I've thought of "Kasinet" hardening a cylinder and then re-tempering it so the surface could be hardened by the carbon.
I know one thing.....considering this overly soft steel cylinder problem.....someone making new ordanance grade steel cylinders for cap&ballers could be profitable ifin someone set up to do it fast and economical so people could afford them. Like the CNC type jobber.
Wonder what W.Kirst and Ravens Roost Gun Shop would thunk of that idea?
One standard thing I do right off the bat after takin a Pietta cap&baller out of the box is to take it apart...shorten the bolt leg to get the bolt from hitting right on the edge of the cylinder notch and loosening the bolt spring screw a half turn. That stops the cylinder damage that starts with the very first pulls of the hammers on those guns.

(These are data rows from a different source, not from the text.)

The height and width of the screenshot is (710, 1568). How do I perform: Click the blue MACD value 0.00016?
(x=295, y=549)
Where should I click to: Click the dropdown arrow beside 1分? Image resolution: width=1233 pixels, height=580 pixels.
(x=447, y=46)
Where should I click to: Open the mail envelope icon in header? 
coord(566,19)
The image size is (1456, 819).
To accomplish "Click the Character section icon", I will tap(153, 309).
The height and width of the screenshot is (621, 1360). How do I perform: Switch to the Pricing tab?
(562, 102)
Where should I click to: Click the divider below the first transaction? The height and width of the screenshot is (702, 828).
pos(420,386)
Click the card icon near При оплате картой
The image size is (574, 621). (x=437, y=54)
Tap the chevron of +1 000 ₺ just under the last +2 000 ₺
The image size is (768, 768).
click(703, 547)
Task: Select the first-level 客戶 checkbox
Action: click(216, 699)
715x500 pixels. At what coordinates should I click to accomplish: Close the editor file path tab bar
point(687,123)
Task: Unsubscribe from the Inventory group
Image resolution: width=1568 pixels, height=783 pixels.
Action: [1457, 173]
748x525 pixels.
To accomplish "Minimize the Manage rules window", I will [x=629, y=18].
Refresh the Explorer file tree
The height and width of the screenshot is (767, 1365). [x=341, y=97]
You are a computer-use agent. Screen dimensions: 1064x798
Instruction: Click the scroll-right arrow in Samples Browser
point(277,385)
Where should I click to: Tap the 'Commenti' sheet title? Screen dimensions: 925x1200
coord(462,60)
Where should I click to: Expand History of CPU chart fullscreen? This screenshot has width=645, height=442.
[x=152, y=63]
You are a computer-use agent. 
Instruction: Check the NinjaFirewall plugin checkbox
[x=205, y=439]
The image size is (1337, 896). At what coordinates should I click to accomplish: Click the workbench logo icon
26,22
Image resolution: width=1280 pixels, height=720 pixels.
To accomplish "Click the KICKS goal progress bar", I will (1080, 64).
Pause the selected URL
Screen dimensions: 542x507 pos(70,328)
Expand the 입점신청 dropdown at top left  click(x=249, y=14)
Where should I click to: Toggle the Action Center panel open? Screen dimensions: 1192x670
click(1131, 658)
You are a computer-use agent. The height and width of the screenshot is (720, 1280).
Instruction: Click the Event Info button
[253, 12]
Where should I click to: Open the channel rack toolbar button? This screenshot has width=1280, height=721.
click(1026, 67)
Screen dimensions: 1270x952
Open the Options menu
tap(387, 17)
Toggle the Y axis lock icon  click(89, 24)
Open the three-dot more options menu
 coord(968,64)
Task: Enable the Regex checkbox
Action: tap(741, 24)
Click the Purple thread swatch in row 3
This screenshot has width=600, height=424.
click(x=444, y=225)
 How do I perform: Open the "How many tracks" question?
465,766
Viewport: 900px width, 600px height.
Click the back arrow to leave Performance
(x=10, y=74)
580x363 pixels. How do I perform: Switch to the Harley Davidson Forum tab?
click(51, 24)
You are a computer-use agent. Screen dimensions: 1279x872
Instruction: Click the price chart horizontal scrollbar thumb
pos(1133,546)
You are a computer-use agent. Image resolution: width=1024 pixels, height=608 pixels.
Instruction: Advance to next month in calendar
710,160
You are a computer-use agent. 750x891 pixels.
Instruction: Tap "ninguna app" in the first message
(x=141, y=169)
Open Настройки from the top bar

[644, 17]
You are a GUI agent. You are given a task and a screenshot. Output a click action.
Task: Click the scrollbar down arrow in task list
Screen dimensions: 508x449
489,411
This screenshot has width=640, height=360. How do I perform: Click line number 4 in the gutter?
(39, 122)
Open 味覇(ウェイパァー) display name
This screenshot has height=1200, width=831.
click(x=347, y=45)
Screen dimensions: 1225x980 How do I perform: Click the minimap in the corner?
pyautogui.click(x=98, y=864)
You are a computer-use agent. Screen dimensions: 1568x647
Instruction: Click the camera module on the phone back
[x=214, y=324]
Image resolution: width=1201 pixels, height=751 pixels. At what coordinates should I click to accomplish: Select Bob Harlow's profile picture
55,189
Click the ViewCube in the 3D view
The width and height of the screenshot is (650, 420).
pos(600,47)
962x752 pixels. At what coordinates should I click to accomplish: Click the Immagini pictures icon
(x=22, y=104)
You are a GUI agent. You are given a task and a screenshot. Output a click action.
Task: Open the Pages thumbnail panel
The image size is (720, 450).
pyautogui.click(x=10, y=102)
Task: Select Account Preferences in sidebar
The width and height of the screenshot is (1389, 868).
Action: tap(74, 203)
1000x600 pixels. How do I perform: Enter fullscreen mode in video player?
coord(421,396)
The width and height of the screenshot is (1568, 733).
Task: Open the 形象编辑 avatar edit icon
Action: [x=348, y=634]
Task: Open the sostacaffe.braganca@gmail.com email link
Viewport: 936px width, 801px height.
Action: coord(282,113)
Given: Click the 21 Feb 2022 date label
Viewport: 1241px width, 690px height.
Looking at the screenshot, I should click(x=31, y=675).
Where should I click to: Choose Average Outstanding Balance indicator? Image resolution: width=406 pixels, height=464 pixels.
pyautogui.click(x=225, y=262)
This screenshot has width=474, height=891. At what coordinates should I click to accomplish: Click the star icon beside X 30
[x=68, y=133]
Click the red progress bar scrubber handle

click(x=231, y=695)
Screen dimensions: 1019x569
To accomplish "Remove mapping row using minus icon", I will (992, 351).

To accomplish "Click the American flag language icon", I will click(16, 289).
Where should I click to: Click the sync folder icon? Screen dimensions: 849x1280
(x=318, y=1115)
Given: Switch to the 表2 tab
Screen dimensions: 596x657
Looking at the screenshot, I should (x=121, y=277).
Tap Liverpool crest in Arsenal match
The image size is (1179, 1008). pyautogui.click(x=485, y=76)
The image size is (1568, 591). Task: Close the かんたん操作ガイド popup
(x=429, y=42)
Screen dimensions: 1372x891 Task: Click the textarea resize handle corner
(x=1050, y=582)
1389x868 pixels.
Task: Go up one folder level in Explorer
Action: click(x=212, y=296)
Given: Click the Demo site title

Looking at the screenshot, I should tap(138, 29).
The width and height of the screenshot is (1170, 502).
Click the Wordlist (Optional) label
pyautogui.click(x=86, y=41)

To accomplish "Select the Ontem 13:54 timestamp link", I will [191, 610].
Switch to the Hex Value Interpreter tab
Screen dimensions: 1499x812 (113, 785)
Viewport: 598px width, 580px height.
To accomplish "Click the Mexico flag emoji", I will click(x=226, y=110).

A new gun.....play with the action a few times....look at the gun.....see heart breaking peens to the cylinder notches. The rougher they get the rougher the action works from the bolt moving over it's own damqge.
O course I can't fergit to add the other thing that needs done with those guns .......is to get the bolt leg closer to the hammers cam so the bolt can get ahead some in the timing and not be in the cylinder notch when the hand gets to turning the cylinder. The bolt making another ramp on the wrong side of the cylinder notch from broaching it's way clear while hanging the action up ( sometimes actually stopping the action from working) is not an attractive modification at all.
At least the Remingtons can be made(if they aren't comin out of the box that way) to not have the bolt "snap into the cylinder" but return to contact with the cylinder gently and controled with out the snap by mechanically always being controlled by the hammers cam. I thunk that's how the Remingtons should work. It's a nice feature. You don't have or hear the snap of the bolt hitting back in contact with the cylinder but....you don't have peckin peens all over the cylinder either.
The Colts hammer cam doesn't control the bolt since the bolt leaves contact with the hammer cam as the bolt leg goes down. The Remington bolt leg is in contact with the hammer cam on the way up and on the way down.